Private social health with Santé Québec

I am unable to imagine Santé Québec — this government agency resulting from the Act respecting the governance of the health and social services system — being able to improve the well-being and health of Quebecers. If not to increase the volume of surgical operations and medical consultations, I very much doubt that this reform will make public services more humane and more egalitarian. Moreover, how will the new CEO of Santé Québec go about piecing together the dimensions of a broken socio-health network and taking appropriate action on the social determinants of health?

The divorce between the medical and social components, which already worked poorly together, poses a major problem. The decision of the Council of Ministers (in 2022) to split the Ministry of Health and Social Services by appointing, on the one hand, a minister responsible for Health (Christian Dubé) and, on the other hand, a minister responsible for Social Services (Lionel Carmant) was, in my opinion, a serious mistake. This will have confirmed the secondary role of social services in health and will contribute to increasing the contribution of private health services.

Quebec’s problem is not essentially the waiting lists, but rather the growth of social inequalities, which result in increasing difficulties in accessing care and social services. Social vulnerabilities – the root cause of illness and social problems – are now neglected, in a system that relies on the treatment of illness, in a hospital environment.

Social services in the pay of hospitals

Social workers carry a heavy burden in local services within communities. Faced daily with situations of great vulnerability experienced by certain less fortunate citizens, social services must work hard to support these people through the twists and turns of our system. These marginalized people often do not have access to a family doctor or are unable to obtain an appointment.

Social workers also have great difficulty obtaining an appointment, or even simple communication, with a medical clinic.

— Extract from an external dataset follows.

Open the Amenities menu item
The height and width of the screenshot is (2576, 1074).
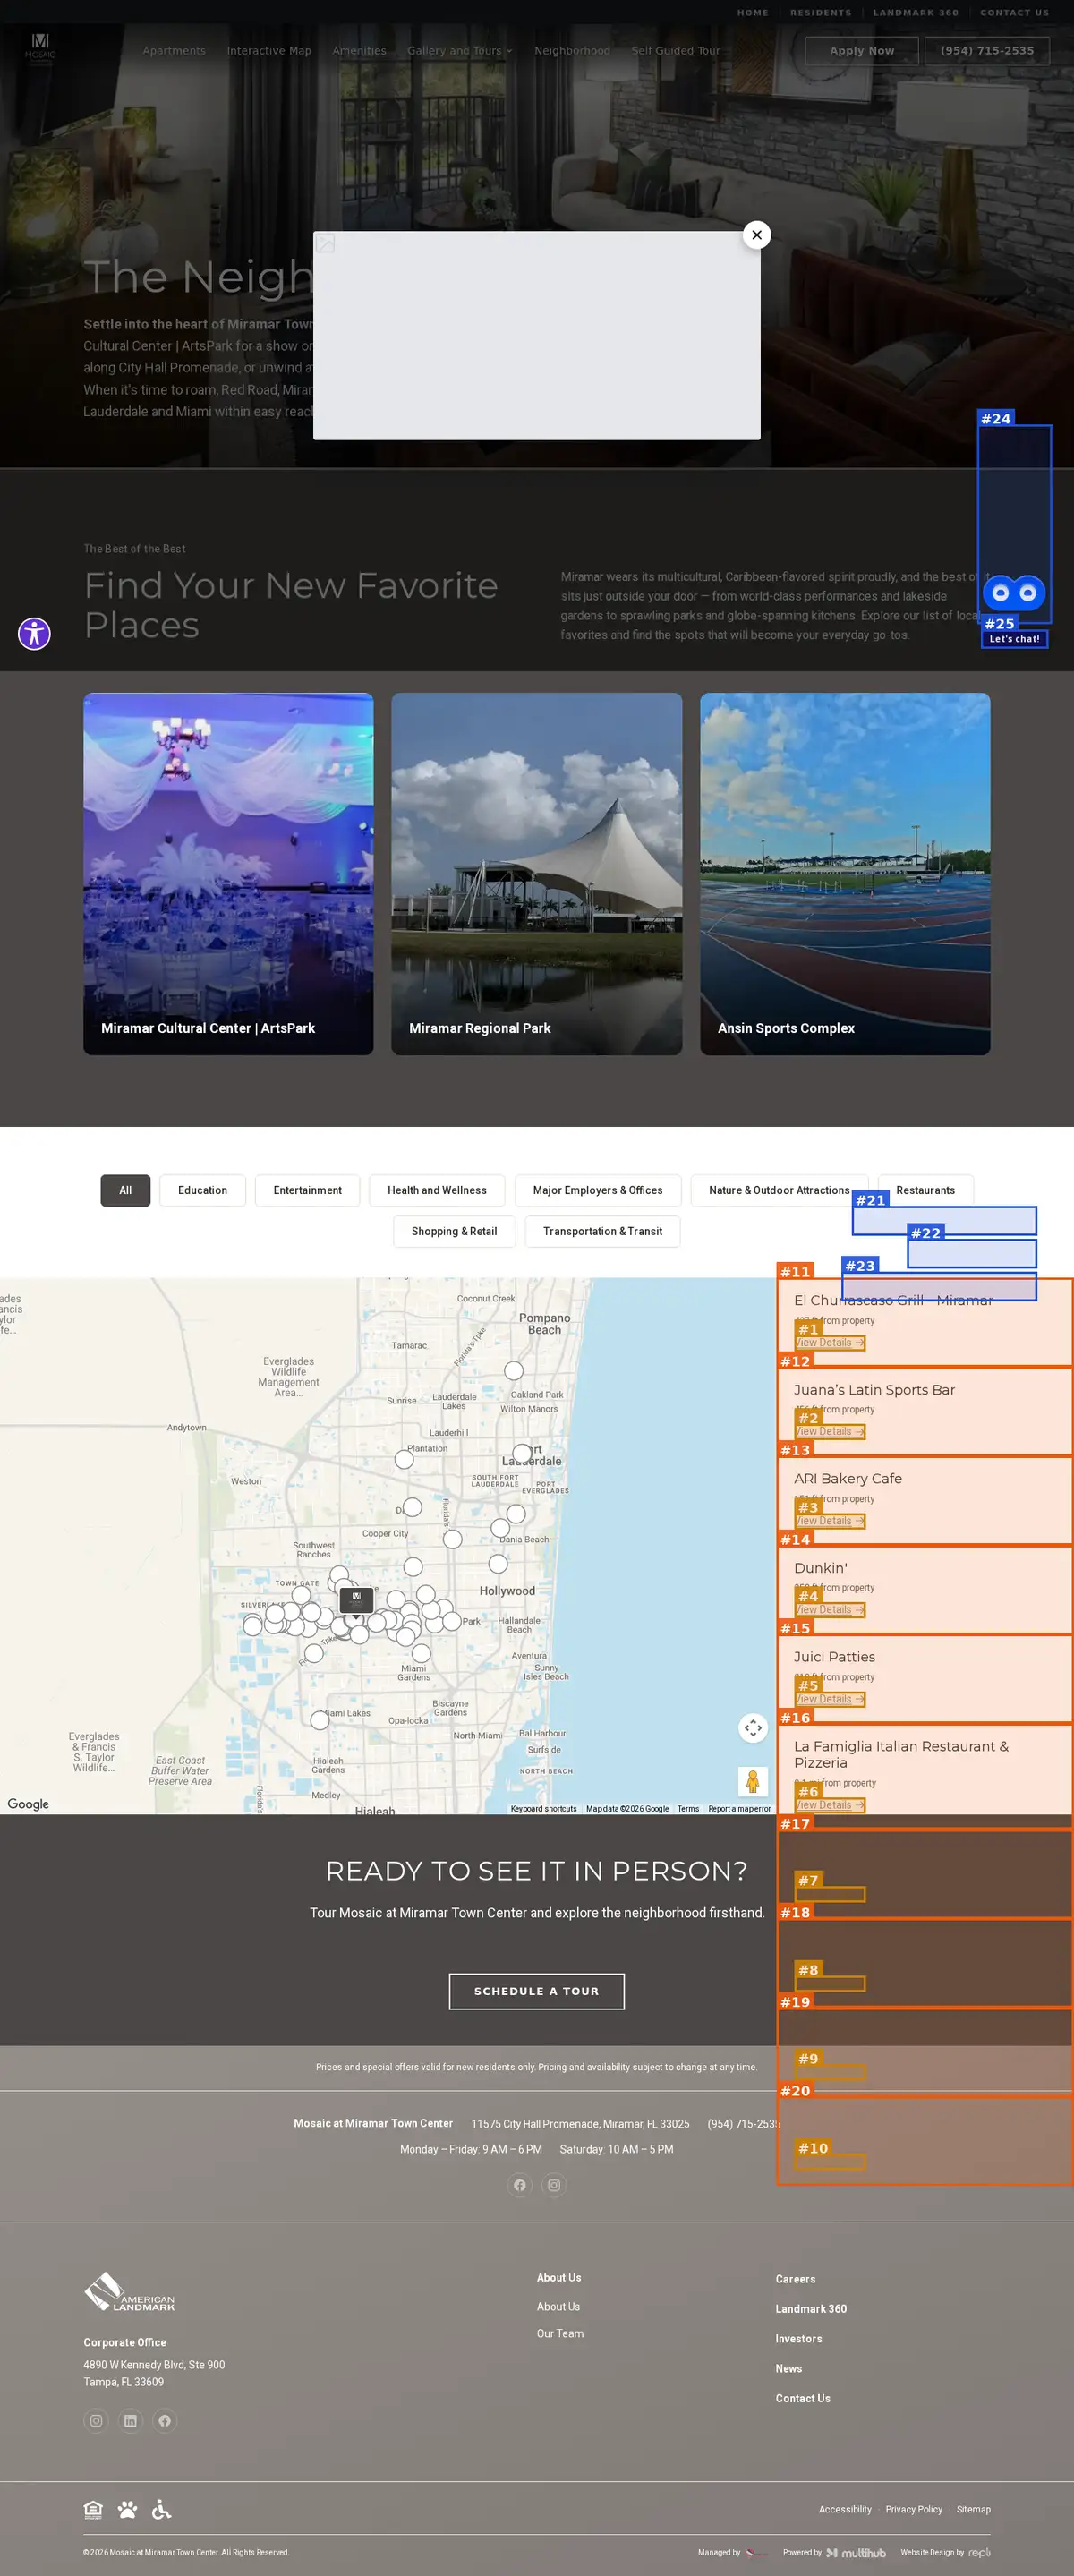click(x=359, y=51)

At the same time, while social workers are waiting for this helping hand to assess a worrying situation, it is the hospital which is requesting them for a user in its caseload, having been treated for an infection, but for whom the patient must be prepared. leave.

In Quebec, doctors hold significant decision-making power. In the socio-health field, these are key professionals without whom it is difficult to work. Social workers need their collaboration to assess situations and plan their interventions. When they encounter an adult presumed unfit or a suicidal individual, they need the expertise of the doctor to determine the unfitness of an adult in a vulnerable situation or to admit an adult presenting a danger to himself or herself. for others.

But there is much less solidarity in health! In our public network, too many doctors have chosen to practice exclusively in hospitals or in offices in a private clinic or GMF. In addition, since 2015, family medicine groups (GMF) have recruited hundreds of front-line social workers, often the most experienced. Having fewer resources in CLSCs, social workers find themselves working with the most deprived citizens, not registered in GMFs.

During this time, we hear echoes from certain specialist doctors in hospitals who are indignant at the meager social work carried out in the community, with the consequence of delaying hospital discharge.

When the medical field takes over the social domain

Today, social services are devalued, particularly those offered on the front line, traditionally provided in CLSCs. Since the 2015 reform, we have seen a recovery of the social field by specialist doctors. Indeed, some child psychiatrists have understood that a disadvantaged neighborhood can be transformed into a business opportunity to showcase their expertise.

These medical specialists affirm that the community really needs them, that they can intervene better on the vulnerabilities of marginalized individuals than a designated CLSC team could do. Likewise, geriatricians have understood that the community is a nerve center where interventions can be made to prevent the hospitalization of our elders… forgetting that social workers have been working there for a long time!

In fact, this medicalized and very targeted approach to “vulnerabilities,” among young people and among our elders, is costly and cannot be generalized. These initiatives of specialized clinics which are emerging here and there in Quebec, financed by the public, are all the more shocking since we see, throughout Quebec, a major obstacle, sometimes insurmountable, to obtaining the expertise of the doctor in a timely manner to help the person in a vulnerable situation or in need of protection.

To strengthen local services

The appointment of a CEO at the head of Santé Québec and an assistant from the hospital environment does not bode well for people in socially vulnerable situations. The health network transformed by the passage of this new reform will undoubtedly reduce the delays in obtaining a surgical intervention or treatment, but in my opinion this will have a pernicious effect on local communities, whose access to local services will be more difficult.

For me, it is a serious error to conceive of health strictly in terms of care, by extracting the person from their life context, which explains their vulnerabilities, including illnesses. The divorce between the health and social components risks making us lose the modern vision of health which involves, as a priority, the consideration of the social determinants of health.

Clearly, I fear the drift of our social and health system, which seems to be heading in the wrong direction. If the board of directors of Santé Québec does not pay enough attention to this, I fear the privatization of front-line services and the development of a specific care offering that will be found in hospitals.

But now, what can we do now? To make a move in the right direction, a directive will need to result in a realignment of medical practice in favor of local services, including home services. Family doctors and geriatricians must leave their offices more to meet their patients at home, as well as improve their collaboration with social workers and other professionals working in local services.

Without this realignment of medical practice, people in vulnerable situations will continue to flock to hospitals for help.